Отвечал ему Самсон Самойлович:
— Ай же ты, старый казак Илья Муромец! Не поедем мы воевать с Калин-царём, не поедем стоять за Киев-град. У князя Владимира полон двор князей да бояр, он их кормит-поит, пусть они его и охраняют.
Говорил тогда Илья Муромец:
— Не за Владимира воевать едем, не за княгиню Апраксию, не за князей-бояр. Поедем биться за веру православную, да за землю Русскую.
Отвечает ему Самсон Самойлович:
— Нам Владимир-князь не указ. Сами постоим за землю Русскую, да за веру православную. А за Киев-град да за князя с княгинею воевать не пойдём.
Выходил Илья из бел шатра, садился на коня своего богатырского, поехал к татарской силе.
Не ясный сокол напустился на гусей-лебедей, напустился богатырь святорусский на силу татарскую. Спустил он своего коня богатырского, да поехал он по той силушке, стал он силушку конём топтать да копьём колоть. Бьёт он силу татарскую, словно траву косит.
Говорит тут ему конь человеческим голосом:
— Ай же ты, сильный богатырь Илья Муромец! Не побить тебе силу великую, нагнано у Калин-царя той силы несметное множество. Сделано у них три подкопа глубокие в раздолье чистом поле. Когда будешь ты ездить по раздольицу чисту полю, будешь бить силу татарскую, попадём мы с тобой в первый подкоп — из него я выскочу. Попадём во второй подкоп — из второго я тоже выскочу. А как попадём в третий подкоп — не смогу я тебя из него вынести, останешься ты в подкопе глубоком.
Берёт Илья плётку шёлковую в белы руки, бьёт он коня по крутым бокам, говорит таковы слова:
— Ай же ты, собачище изменное! Я тебя кормлю-пою, а ты меня хочешь оставить в подкопах татарских!
Поскакал Илья чистым полем на силу татарскую, стал он ту силу конём топтать да копьём колоть. Бьёт он силу, словно траву косит. У Ильи сила не уменьшается, да и татарская сила не кончается.

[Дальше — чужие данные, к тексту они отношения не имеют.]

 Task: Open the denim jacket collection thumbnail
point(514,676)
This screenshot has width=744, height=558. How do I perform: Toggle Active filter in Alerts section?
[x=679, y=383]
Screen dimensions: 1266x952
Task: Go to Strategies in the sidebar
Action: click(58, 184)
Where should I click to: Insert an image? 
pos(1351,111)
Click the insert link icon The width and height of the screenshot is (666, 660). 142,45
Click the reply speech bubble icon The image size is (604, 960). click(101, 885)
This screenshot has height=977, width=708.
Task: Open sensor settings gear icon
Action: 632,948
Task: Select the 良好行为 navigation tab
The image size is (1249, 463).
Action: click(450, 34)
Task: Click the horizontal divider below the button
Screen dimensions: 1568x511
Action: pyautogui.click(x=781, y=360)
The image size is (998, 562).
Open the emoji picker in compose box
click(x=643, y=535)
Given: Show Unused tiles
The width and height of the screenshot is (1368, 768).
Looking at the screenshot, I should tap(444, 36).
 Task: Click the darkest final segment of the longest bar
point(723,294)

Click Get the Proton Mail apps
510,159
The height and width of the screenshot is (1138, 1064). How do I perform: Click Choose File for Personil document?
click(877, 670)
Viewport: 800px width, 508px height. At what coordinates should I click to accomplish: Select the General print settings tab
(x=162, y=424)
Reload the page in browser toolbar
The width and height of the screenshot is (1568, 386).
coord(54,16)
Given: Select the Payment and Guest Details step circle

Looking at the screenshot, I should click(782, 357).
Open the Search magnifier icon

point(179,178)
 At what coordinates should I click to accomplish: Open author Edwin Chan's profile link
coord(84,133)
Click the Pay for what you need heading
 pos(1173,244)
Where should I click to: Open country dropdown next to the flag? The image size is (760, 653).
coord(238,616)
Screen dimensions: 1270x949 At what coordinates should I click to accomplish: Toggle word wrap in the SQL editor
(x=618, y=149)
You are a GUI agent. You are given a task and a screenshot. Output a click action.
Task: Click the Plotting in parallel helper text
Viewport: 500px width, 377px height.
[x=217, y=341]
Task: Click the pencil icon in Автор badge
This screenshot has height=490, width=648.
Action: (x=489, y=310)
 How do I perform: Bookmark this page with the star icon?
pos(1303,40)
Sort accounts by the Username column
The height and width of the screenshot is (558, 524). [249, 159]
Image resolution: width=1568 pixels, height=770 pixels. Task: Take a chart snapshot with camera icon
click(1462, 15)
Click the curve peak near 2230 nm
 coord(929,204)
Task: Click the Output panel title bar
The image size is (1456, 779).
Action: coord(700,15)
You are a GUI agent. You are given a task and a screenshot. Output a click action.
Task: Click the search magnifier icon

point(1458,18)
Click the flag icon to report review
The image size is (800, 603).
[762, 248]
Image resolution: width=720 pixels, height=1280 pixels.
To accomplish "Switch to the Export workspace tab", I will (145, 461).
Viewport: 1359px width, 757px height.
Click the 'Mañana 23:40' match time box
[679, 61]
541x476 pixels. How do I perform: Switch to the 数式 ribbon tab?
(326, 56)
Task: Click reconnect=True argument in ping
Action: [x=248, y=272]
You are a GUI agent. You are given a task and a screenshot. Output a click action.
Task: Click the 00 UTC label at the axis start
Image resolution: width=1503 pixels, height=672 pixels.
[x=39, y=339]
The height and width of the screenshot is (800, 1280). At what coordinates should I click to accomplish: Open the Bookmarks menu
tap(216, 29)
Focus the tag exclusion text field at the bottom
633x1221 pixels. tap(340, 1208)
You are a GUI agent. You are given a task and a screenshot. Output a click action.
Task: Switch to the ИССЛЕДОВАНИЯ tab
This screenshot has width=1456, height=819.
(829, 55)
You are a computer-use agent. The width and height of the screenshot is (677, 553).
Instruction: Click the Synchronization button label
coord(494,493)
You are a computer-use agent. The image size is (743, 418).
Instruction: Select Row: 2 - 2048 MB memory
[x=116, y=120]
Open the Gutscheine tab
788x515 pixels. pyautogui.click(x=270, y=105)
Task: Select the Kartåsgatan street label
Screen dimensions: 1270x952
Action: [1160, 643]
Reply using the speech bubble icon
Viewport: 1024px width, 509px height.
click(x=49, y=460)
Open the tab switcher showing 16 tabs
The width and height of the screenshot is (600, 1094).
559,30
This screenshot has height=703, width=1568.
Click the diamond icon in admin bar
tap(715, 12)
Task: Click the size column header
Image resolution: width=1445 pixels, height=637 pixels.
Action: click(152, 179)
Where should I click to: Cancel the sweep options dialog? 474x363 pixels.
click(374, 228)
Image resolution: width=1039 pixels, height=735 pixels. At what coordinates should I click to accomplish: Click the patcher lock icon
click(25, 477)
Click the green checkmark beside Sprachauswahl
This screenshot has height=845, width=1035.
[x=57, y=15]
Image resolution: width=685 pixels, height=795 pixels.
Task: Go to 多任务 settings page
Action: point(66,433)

Просел тут конь богатырский в подкопы глубокие, да назад выскочил, Илью из подкопа выдернул. Просел конь в подкопы в другой раз — опять с Ильёй выскочил. А как просел Бурушка в третий подкоп — не хватило силы у него Илью наверх вынести. Выскочил конь из подкопа, убежал в чисто поле, а Илья в земле остался.
Насели тут на Илью татаре поганые, повязали ему ручки белые, заковали ножки резвые, повели к собаке Калин-царю в палатку его полотняную.
Как увидел Калин-царь Илью Муромца повязанного да закованного, говорил он ему таковы слова:
— Ай же ты, старый казак Илья Муромец! Напустился на силу татарскую, словно молодой щенок. Где тебе одному побить мою силу великую!
Велел он слугам расковать Илье ножки резвые, развязать велел ручки белые. Говорил тогда Калин-царь таковы слова:
— Ай же ты, старый казак Илья Муромец! Садись-ка ты со мной за один стол, ешь ты мои яства сахарные, пей мои питья медвяные. Надень одежду мою драгоценную, держи мою золотую казну. Не служи-ка ты князю Владимиру, а служи мне, царю Калину.
Отвечал ему Илья Муромец:
— Ай же ты, собака Калин-царь! Не сяду я с тобой за один стол, не буду есть твоих яств сахарных, не буду пить питьёв медвяных. Платья твоего не надену, не возьму казну золотую. Не служу я нынче князю Владимиру, и тебе, собака, служить не пойду.